* **Data records**

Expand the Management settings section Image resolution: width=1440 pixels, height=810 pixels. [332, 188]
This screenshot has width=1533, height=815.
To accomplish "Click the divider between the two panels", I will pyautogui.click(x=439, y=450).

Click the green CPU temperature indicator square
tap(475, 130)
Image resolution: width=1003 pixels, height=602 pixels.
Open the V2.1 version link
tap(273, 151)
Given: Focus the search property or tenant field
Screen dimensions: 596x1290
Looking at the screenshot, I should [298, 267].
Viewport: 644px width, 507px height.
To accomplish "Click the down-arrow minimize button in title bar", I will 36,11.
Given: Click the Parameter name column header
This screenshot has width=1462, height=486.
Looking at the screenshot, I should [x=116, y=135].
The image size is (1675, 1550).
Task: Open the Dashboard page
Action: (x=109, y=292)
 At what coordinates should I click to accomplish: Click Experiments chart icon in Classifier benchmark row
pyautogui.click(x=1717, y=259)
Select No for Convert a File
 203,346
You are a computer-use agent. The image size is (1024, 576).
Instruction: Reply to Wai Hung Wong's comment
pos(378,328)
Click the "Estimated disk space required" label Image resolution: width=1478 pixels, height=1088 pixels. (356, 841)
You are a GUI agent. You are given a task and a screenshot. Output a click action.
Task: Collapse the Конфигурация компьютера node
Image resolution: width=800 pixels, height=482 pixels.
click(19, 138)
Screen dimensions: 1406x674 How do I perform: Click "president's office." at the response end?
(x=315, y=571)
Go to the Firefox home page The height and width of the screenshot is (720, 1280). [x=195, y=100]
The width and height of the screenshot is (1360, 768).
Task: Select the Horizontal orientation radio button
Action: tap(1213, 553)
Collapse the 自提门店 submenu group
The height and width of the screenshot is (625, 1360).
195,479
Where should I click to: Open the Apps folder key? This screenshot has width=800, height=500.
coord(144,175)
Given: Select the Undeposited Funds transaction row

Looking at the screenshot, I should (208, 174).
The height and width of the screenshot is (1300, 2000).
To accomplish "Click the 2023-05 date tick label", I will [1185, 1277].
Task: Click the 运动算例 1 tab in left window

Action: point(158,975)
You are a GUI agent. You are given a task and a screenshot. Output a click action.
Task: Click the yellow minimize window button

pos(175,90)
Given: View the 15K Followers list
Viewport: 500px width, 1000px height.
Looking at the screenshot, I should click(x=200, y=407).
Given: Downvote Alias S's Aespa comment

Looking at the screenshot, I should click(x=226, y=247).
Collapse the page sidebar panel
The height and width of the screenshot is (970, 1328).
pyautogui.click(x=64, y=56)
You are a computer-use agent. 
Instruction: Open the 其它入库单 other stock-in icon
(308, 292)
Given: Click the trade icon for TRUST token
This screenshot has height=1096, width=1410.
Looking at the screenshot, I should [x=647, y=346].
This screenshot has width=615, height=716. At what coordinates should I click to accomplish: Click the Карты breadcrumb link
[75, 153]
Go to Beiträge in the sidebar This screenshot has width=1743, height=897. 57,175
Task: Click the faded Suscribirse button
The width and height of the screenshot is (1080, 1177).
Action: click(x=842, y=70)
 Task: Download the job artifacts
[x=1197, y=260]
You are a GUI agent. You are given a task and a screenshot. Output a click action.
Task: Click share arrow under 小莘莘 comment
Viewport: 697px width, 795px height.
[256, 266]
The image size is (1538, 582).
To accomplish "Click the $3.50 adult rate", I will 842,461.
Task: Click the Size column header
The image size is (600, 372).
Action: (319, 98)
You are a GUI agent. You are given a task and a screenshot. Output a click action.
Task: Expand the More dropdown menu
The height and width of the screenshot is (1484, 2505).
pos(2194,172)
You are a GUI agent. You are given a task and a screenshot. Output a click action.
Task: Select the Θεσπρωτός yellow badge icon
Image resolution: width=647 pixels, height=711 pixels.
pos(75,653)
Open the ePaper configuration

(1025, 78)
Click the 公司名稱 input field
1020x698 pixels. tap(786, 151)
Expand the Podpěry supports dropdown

* **Work to be completed**
Write out every line of the items above as a numbered list, leaving out any blank lines.

* **Output below**
1. Expand the Management settings section Image resolution: width=1440 pixels, height=810 pixels. [332, 188]
2. This screenshot has width=1533, height=815.
3. To accomplish "Click the divider between the two panels", I will pyautogui.click(x=439, y=450).
4. Click the green CPU temperature indicator square
5. tap(475, 130)
6. Image resolution: width=1003 pixels, height=602 pixels.
7. Open the V2.1 version link
8. tap(273, 151)
9. Given: Focus the search property or tenant field
10. Screen dimensions: 596x1290
11. Looking at the screenshot, I should [298, 267].
12. Viewport: 644px width, 507px height.
13. To accomplish "Click the down-arrow minimize button in title bar", I will 36,11.
14. Given: Click the Parameter name column header
15. This screenshot has width=1462, height=486.
16. Looking at the screenshot, I should [x=116, y=135].
17. The image size is (1675, 1550).
18. Task: Open the Dashboard page
19. Action: (x=109, y=292)
20.  At what coordinates should I click to accomplish: Click Experiments chart icon in Classifier benchmark row
21. pyautogui.click(x=1717, y=259)
22. Select No for Convert a File
23.  203,346
24. You are a computer-use agent. The image size is (1024, 576).
25. Instruction: Reply to Wai Hung Wong's comment
26. pos(378,328)
27. Click the "Estimated disk space required" label Image resolution: width=1478 pixels, height=1088 pixels. (356, 841)
28. You are a GUI agent. You are given a task and a screenshot. Output a click action.
29. Task: Collapse the Конфигурация компьютера node
30. Image resolution: width=800 pixels, height=482 pixels.
31. click(19, 138)
32. Screen dimensions: 1406x674 How do I perform: Click "president's office." at the response end?
33. (x=315, y=571)
34. Go to the Firefox home page The height and width of the screenshot is (720, 1280). [x=195, y=100]
35. The width and height of the screenshot is (1360, 768).
36. Task: Select the Horizontal orientation radio button
37. Action: tap(1213, 553)
38. Collapse the 自提门店 submenu group
39. The height and width of the screenshot is (625, 1360).
40. 195,479
41. Where should I click to: Open the Apps folder key? This screenshot has width=800, height=500.
42. coord(144,175)
43. Given: Select the Undeposited Funds transaction row
44. Looking at the screenshot, I should (208, 174).
45. The height and width of the screenshot is (1300, 2000).
46. To accomplish "Click the 2023-05 date tick label", I will [1185, 1277].
47. Task: Click the 运动算例 1 tab in left window
48. Action: point(158,975)
49. You are a GUI agent. You are given a task and a screenshot. Output a click action.
50. Task: Click the yellow minimize window button
51. pos(175,90)
52. Given: View the 15K Followers list
53. Viewport: 500px width, 1000px height.
54. Looking at the screenshot, I should click(x=200, y=407).
55. Given: Downvote Alias S's Aespa comment
56. Looking at the screenshot, I should click(x=226, y=247).
57. Collapse the page sidebar panel
58. The height and width of the screenshot is (970, 1328).
59. pyautogui.click(x=64, y=56)
60. You are a computer-use agent. 
61. Instruction: Open the 其它入库单 other stock-in icon
62. (308, 292)
63. Given: Click the trade icon for TRUST token
64. This screenshot has height=1096, width=1410.
65. Looking at the screenshot, I should [x=647, y=346].
66. This screenshot has width=615, height=716. At what coordinates should I click to accomplish: Click the Карты breadcrumb link
67. [75, 153]
68. Go to Beiträge in the sidebar This screenshot has width=1743, height=897. 57,175
69. Task: Click the faded Suscribirse button
70. The width and height of the screenshot is (1080, 1177).
71. Action: click(x=842, y=70)
72.  Task: Download the job artifacts
73. [x=1197, y=260]
74. You are a GUI agent. You are given a task and a screenshot. Output a click action.
75. Task: Click share arrow under 小莘莘 comment
76. Viewport: 697px width, 795px height.
77. [256, 266]
78. The image size is (1538, 582).
79. To accomplish "Click the $3.50 adult rate", I will 842,461.
80. Task: Click the Size column header
81. The image size is (600, 372).
82. Action: (319, 98)
83. You are a GUI agent. You are given a task and a screenshot. Output a click action.
84. Task: Expand the More dropdown menu
85. The height and width of the screenshot is (1484, 2505).
86. pos(2194,172)
87. You are a GUI agent. You are given a task and a screenshot. Output a click action.
88. Task: Select the Θεσπρωτός yellow badge icon
89. Image resolution: width=647 pixels, height=711 pixels.
90. pos(75,653)
91. Open the ePaper configuration
92. (1025, 78)
93. Click the 公司名稱 input field
94. 1020x698 pixels. tap(786, 151)
95. Expand the Podpěry supports dropdown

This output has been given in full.